Goldcorp Inc (GG) is up 70% so far this year, leveraging off the higher price of the underlying commodity. Nevertheless, it’s not very common for large mining companies to move so much in a relatively short amount of time. UBS strategists wrote to its clients in a report that the story for gold now may be the most compelling in recent memory. A key driver is the amount of low interest rates in the world. Some governments even have negative interest rates on their bonds. UBS strategist Joni Teves wrote in a report that an “environment of low and negative rates narrows the gap between holding gold vs other assets, making having gold in a portfolio an attractive proposition amid heightened global macro uncertainty.” UBS investment banking analysts further say that the yellow metal has likely entered the early stages of the next bull run. The price of gold bullion is hovering around $1350 an ounce today. It has gone up about 27% since the start of the year. This is why gold mining companies around the world are doing so well, especially those with diverse international mines to spread out geographical risk like Goldcorp has done. Credit Suisse also weighed in on GG, raising the stock’s price target to $22.50 over the next year, which is prediction a 14% increase. Options traders of Goldcorp have recently been buying to open puts over calls at a faster-than-usual pace. UBS is projecting gold to hit $1400 per ounce in the next 6 months. Much of the expected surge will be from the uncertainty created by Britain’s decision to leave the European Union. Another unpredictable factor is the upcoming US presidential election. These uncertainties would be the main reasons for Goldcorp to outperform the market. UBS also raised its 2017, 2018 and 2019 gold price forecasts to $1,400, $1,450 and $1,475, respectively. This is great news for Goldcorp.
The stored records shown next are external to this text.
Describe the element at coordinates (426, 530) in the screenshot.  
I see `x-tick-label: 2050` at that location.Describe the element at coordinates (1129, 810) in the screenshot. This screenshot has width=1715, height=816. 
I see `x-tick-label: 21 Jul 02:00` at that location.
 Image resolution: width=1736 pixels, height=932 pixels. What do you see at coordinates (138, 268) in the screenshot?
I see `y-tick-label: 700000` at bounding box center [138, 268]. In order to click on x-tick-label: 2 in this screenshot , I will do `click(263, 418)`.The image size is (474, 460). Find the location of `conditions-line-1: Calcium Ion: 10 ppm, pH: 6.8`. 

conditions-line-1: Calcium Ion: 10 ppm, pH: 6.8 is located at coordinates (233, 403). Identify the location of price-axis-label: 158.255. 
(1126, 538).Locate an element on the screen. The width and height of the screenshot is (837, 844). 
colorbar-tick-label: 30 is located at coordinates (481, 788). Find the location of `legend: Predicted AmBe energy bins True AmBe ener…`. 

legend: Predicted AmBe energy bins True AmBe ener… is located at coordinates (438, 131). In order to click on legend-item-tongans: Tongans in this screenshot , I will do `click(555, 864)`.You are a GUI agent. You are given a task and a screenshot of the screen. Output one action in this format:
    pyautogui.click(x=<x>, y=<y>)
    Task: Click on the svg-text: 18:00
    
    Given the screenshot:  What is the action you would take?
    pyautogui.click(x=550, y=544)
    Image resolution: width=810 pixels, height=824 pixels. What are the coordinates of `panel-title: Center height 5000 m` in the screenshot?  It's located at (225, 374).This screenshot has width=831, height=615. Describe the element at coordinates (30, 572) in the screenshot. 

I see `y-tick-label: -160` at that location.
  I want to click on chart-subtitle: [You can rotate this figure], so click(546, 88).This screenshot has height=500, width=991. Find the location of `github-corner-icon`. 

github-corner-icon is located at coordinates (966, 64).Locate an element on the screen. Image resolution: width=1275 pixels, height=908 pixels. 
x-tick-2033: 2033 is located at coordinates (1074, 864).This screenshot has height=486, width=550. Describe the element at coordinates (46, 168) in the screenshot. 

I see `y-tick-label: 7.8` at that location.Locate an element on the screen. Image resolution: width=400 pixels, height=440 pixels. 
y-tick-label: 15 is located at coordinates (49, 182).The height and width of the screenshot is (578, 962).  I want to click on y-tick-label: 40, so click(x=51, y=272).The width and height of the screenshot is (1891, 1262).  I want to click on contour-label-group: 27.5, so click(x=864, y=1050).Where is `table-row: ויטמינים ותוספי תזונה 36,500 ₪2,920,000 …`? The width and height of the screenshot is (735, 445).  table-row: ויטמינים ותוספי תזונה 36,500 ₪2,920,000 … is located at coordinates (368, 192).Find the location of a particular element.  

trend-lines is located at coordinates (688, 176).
But not everyone is bullish on gold companies. According to John Laforge, a real asset strategist from Wells Fargo says that today’s gold price “does not appear to be a good entry point for long term gold investors. As for the best potential entry point, history suggests that gold could eventually retest its lows this cycle, around $1050 per ounce.” Be believes that gold is headed for a downturn in the near future based on the theory of commodity bear supercycles. Laforge says that the bearish cycle which began in 2011 is expected to last for 20 years. Until then he says we can expect the price of gold to go down and we can expect a drop of roughly $300 per ounce.
Is gold going bull or bear? Unfortunately it’s hard to tell because short term news and information distort the real picture of the gold market due to how irregular economic data can be. For example the reason June was such a good month for precious metals was because of the Brexit event, as well as disappointing labor statistics out of the U.S. Only 11 thousand jobs were created in May so it lead people to worry that the economy is not doing very well. However, the latest labor numbers for June actually turned out to be better than expected. 287 thousand new jobs were created last month so perhaps the U.S. is actually in pretty good shape and people shouldn’t worry be so concerned. If that’s the case then the price of gold could stabilize or even drop like Laforge mentions. A common way for investors to use gold is treat it as an insurance policy. Gold is a good store of value in case we start to outlive the fiat currency of today’s world.
This author is long 100 shares GG as of writing this post.